* QUOTED PASSAGE *
════

Juliet Turner and Pierce Pettis, Bush Hall, 17/2/06

As y’all know, I do make a habit of going to gigs by people I know. Well, I know lots of lovely talented marvellous people, and I like to support live music as much as I can anyway, so being able to combine supporting live music, and seeing lovely friends makes for a doubly marvellous night out.

Thus it was last night. ‘Twas also rather nice to do something special with the lovely Gareth and Jane, and we all toddled off to Bush Hall in Shepherd’s Bush, a rather lovely venue that was clearly at one point a ball-room, and and is now a rather lovely gig venue for about a 2-300 peoples.

Pierce Pettis was already on when we got there, and sounding marvellous. I hadn’t seen Pierce since the Cheat and I went to stay with him in Alabama, Oct 2004, so it was lovely to see him again, and hear him. The couple of new songs he played were gorgeous – a Narnia one and one where he was joined by Juliet and Brian on BVs called ‘Vera Cruz’ – gorgeous stuff. I don’t think I’ve ever heard a bad song by Pierce, even on the three CDRs of unreleased stuff that he gave the Cheat and I when we visited (BTW, I think it’s my turn with the CDs, The Cheat!)

The half time break was almost as much fun as the gig – catching up with many friends that I hadn’t seen for ages. It’s nice with gigs like this, that I can pretty much guarantee that I’m going to know about 20% of the audience.

Then Juliet Turner – most years, I see Juliet play more than just about any other artist that I’m not actually touring with. 4 or 5 times, I guess. And never ever get bored of her songs. She’s a fantastic songwriter, with a unique turn of phrase and way with rhythm. In Ireland she’s a big star, having gone platinum and won reader’s polls in Hot Press (the Irish answer to Q, NME and Mojo all rolled into one) – and she’ll get there over here too, for sure. Cos she’s fab. Apparently she’s got all self-concious about the amount she talks on stage, which is a shame, because her between-song banter was pretty stripped back tonight, and she’s a great story teller. As is Pierce, who was equally subdued. It might just have been one of those venues. I’ve played in those before now, they just don’t lend themselves to getting the kind of feedback from the audience that you need to sustain rambling stories.

Anyway, both Juliet and Pierce, and Juliet’s guitarist Brian Grace, were on top form, a fab night was had by all, and I’m already looking forward to seeing them all again!

As a side note, we got into a discussion last night about the lack of availability of Pierce’s early albums – the ‘big hair’ years. When Pierce was on Windham Hill, he had a hair cut that I also flirted with in the late 80s, the ‘mushroom cloud’, where all your photos look like holiday snaps taken on Bikini Atoll during the h-bomb tests. here’s the best one I could find of Pierce online –

anyone got any others? :o)

Expanding the possibilities of solo bass performing

Obviously, with the way I play solo, technology has a big influence on the direction my music heads in. I feel rather pleased that I got the concept right on my first album (at least, right in the sense that I found a way of performing that let me say what I wanted to say), but the limitations at the time were the technology that I had available to me. even that was part-way along a journey that began when I got my first effects unit (a Korg A4) in 1993. Looping entered the picture in about 95 when I got an ART Nightbass, which has a 2 second sample and hold function, which piqued my interest, and which great hugely when I was sent a Lexicon JamMan to review for Bassist Magazine in 1997 (truth be told, the JamMan was already out of production by then, but having read an interview with Michael Manring in ’95, I’d been wanting one ever since, so managed to get the last one that Lexicon had in the UK, wrote a review of it, and created a demand for a product that was no longer available..!)

════

* SOURCE DATA *
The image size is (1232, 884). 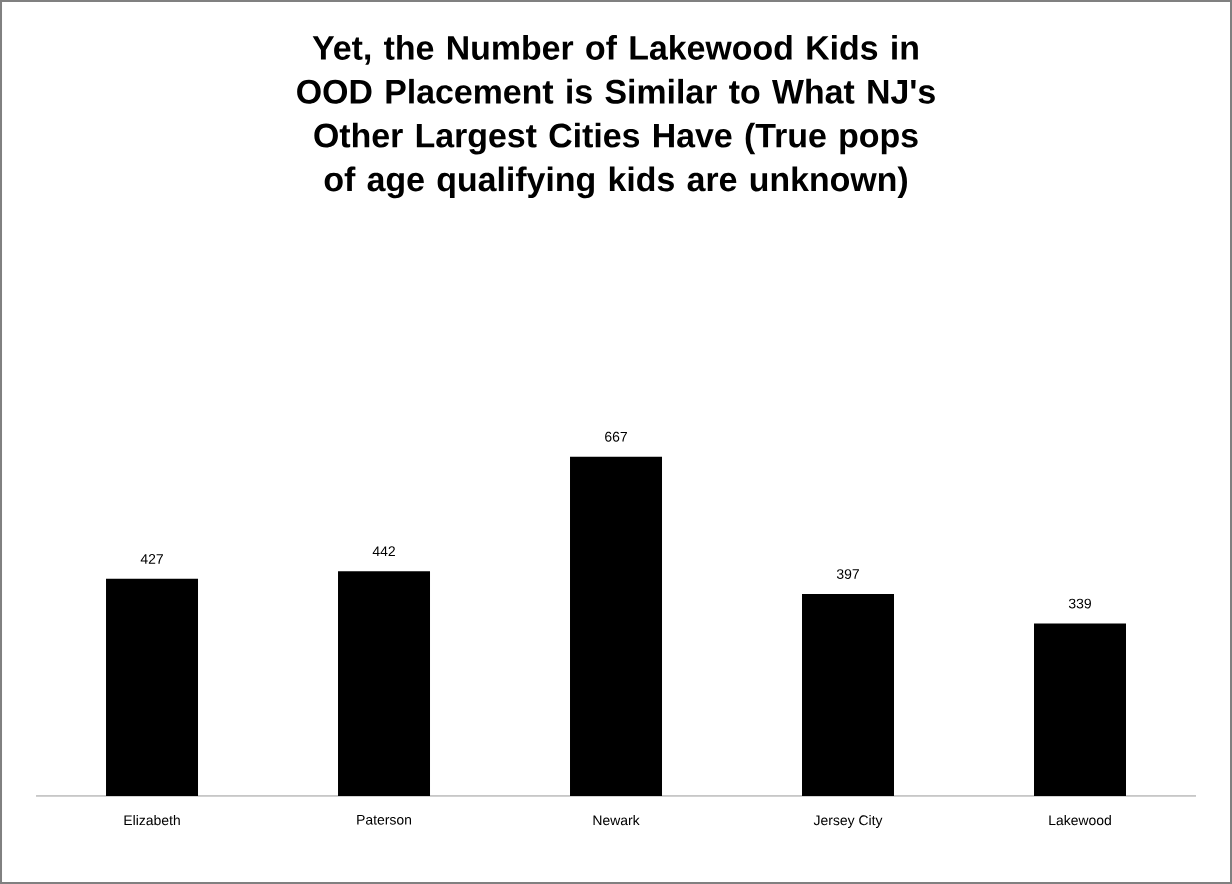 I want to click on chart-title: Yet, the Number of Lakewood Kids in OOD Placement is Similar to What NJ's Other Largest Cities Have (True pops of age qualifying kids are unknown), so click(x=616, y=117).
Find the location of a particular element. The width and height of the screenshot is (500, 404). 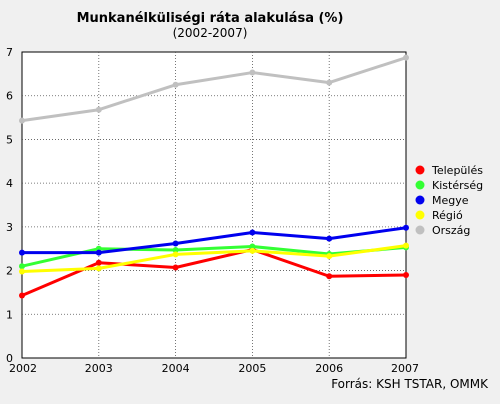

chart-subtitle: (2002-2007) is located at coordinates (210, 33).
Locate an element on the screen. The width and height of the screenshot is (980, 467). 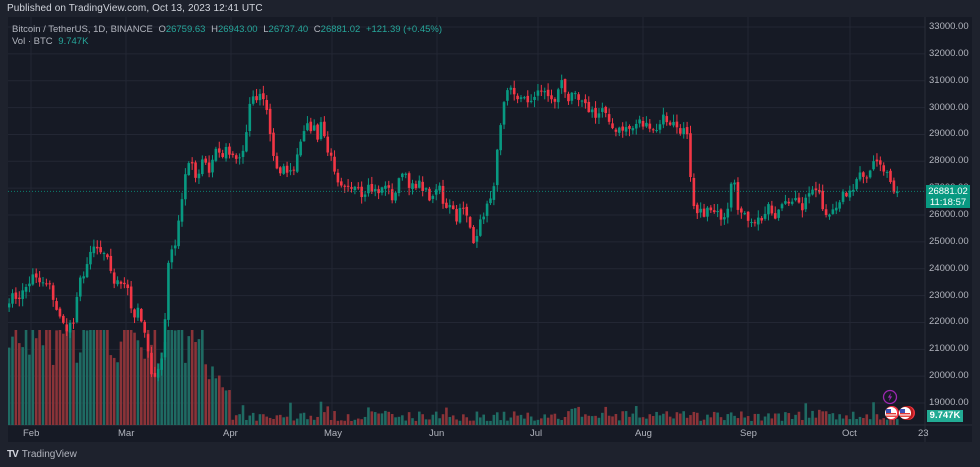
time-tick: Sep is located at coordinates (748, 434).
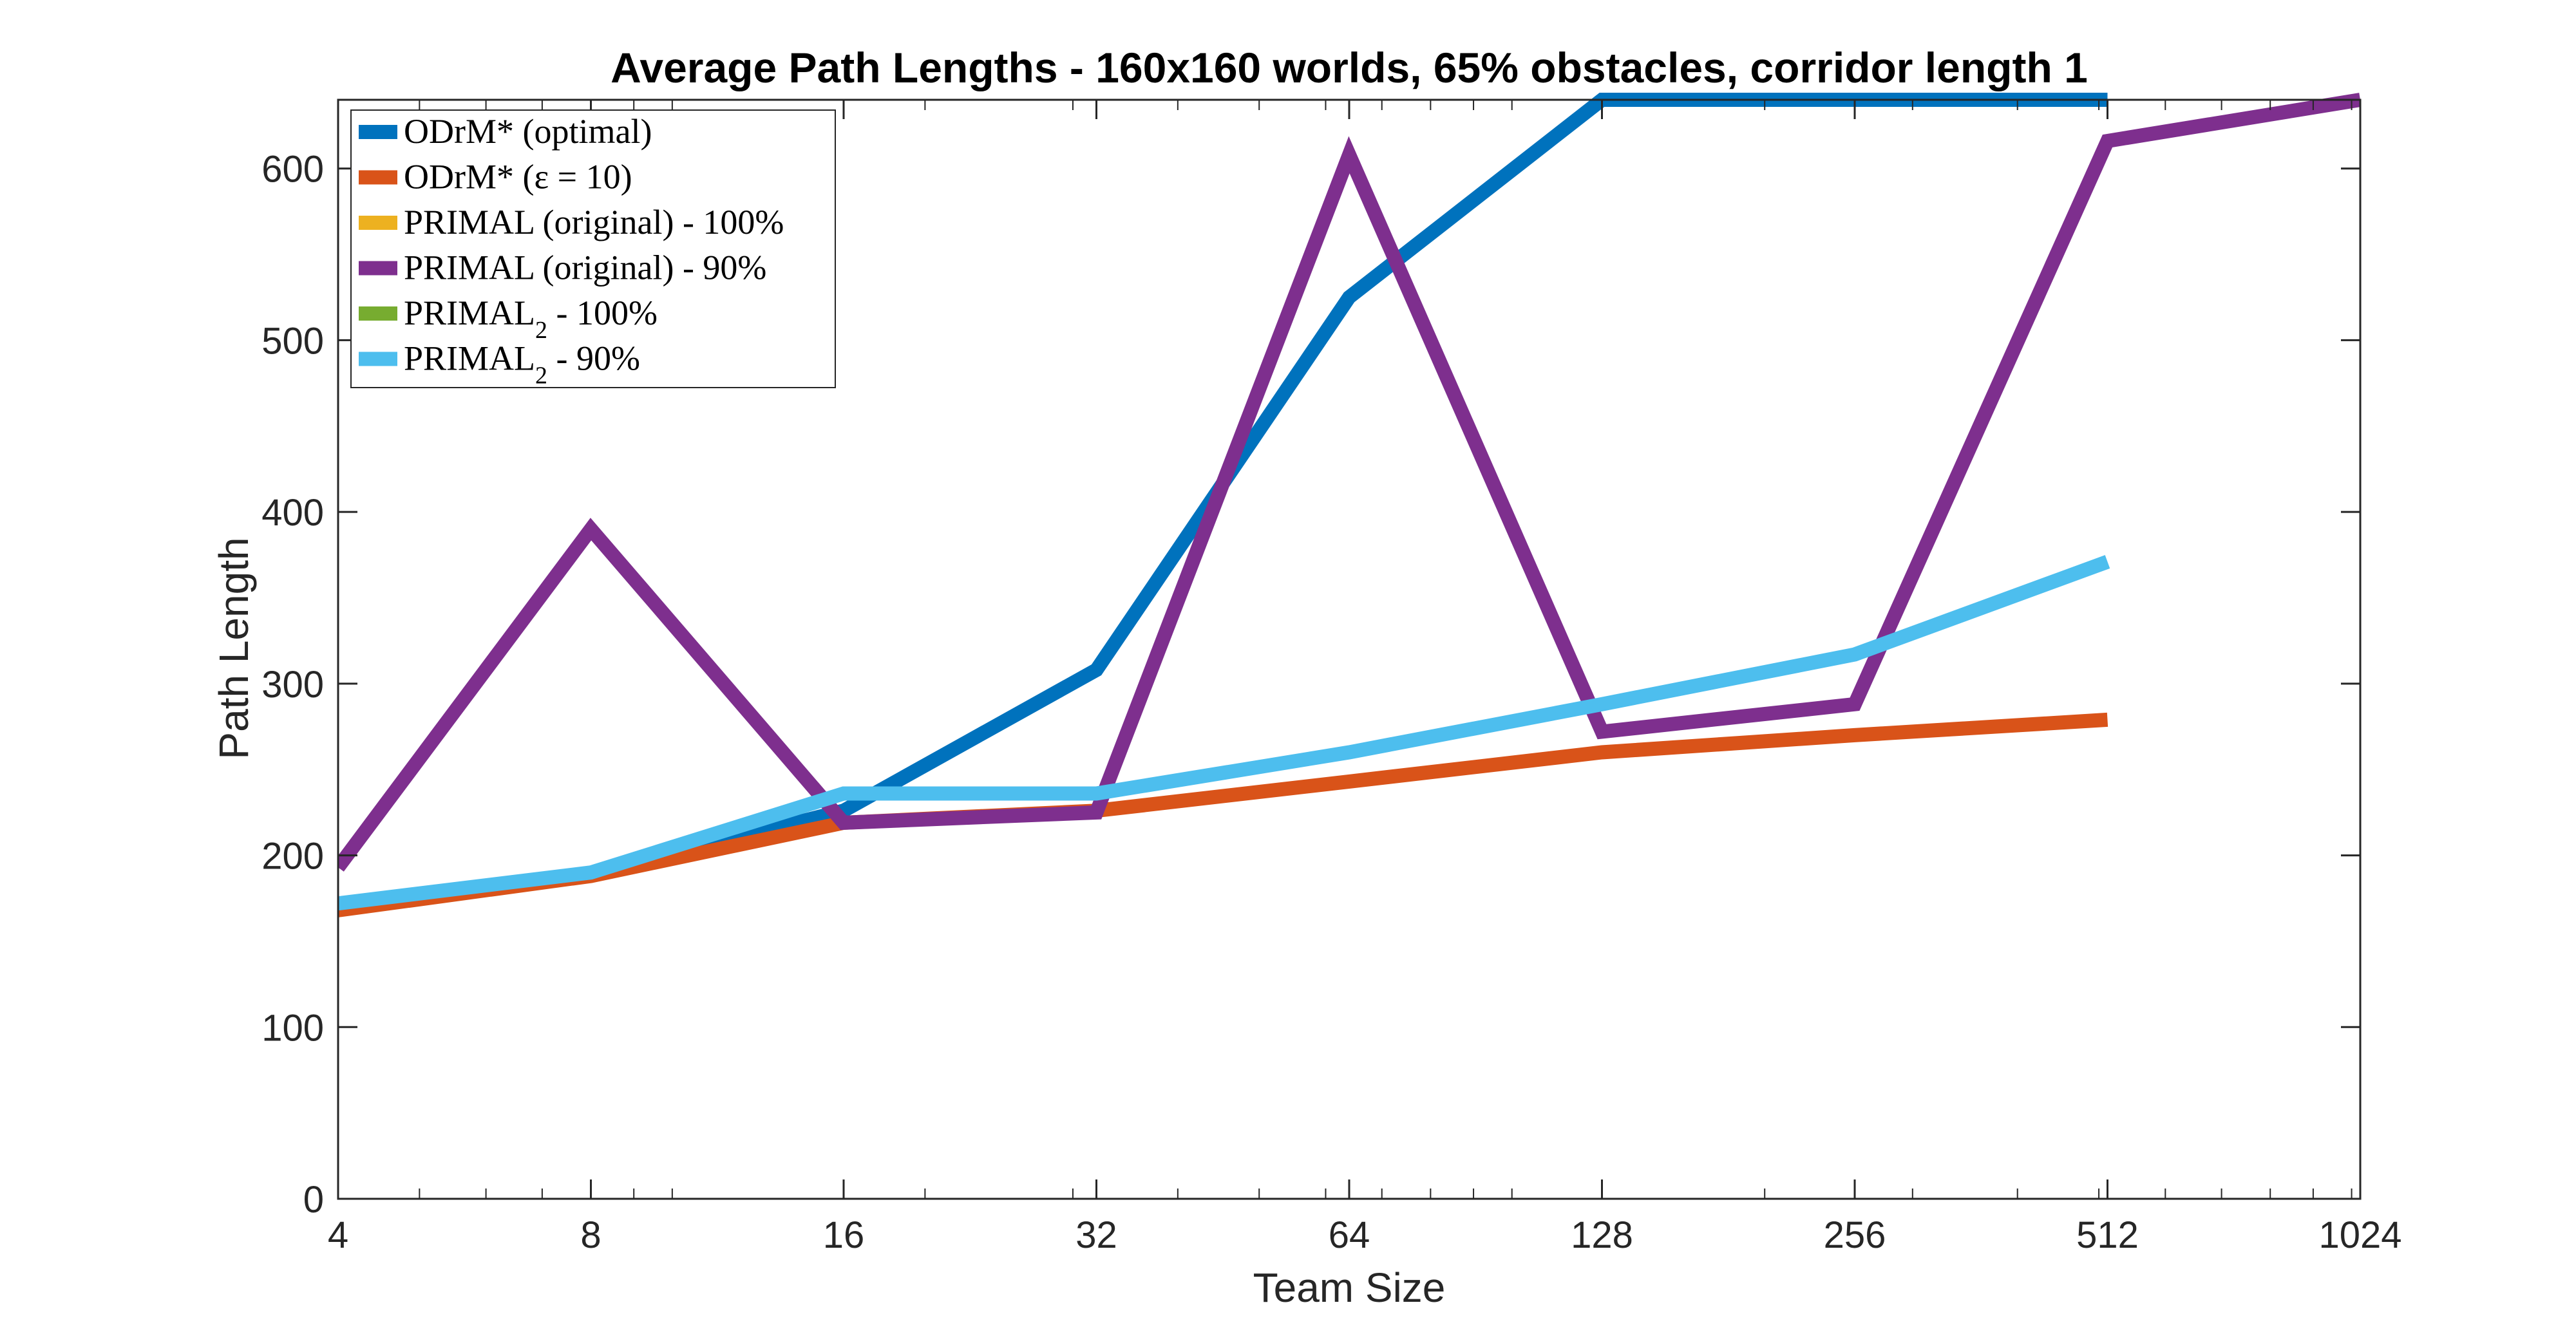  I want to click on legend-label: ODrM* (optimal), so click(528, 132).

════

* ACTIVITY 1 *
Please update the blog post by giving everything from "Juliet Turner and" down to "marvellous night out." again with "Bush Hall" replaced by "Union Chapel".
* ACTIVITY 2 *
Answer these questions using the blog post:
(a) Where did the writer and the Cheat stay with Pierce Pettis in October 2004?
(b) What is the full name of Juliet's guitarist?
(c) What was the writer's first effects unit, and in what year did the writer get it?

* ANSWER AREA 1 *
Juliet Turner and Pierce Pettis, Union Chapel, 17/2/06

As y’all know, I do make a habit of going to gigs by people I know. Well, I know lots of lovely talented marvellous people, and I like to support live music as much as I can anyway, so being able to combine supporting live music, and seeing lovely friends makes for a doubly marvellous night out.

* ANSWER AREA 2 *
(a) Alabama
(b) Brian Grace
(c) A Korg A4, in 1993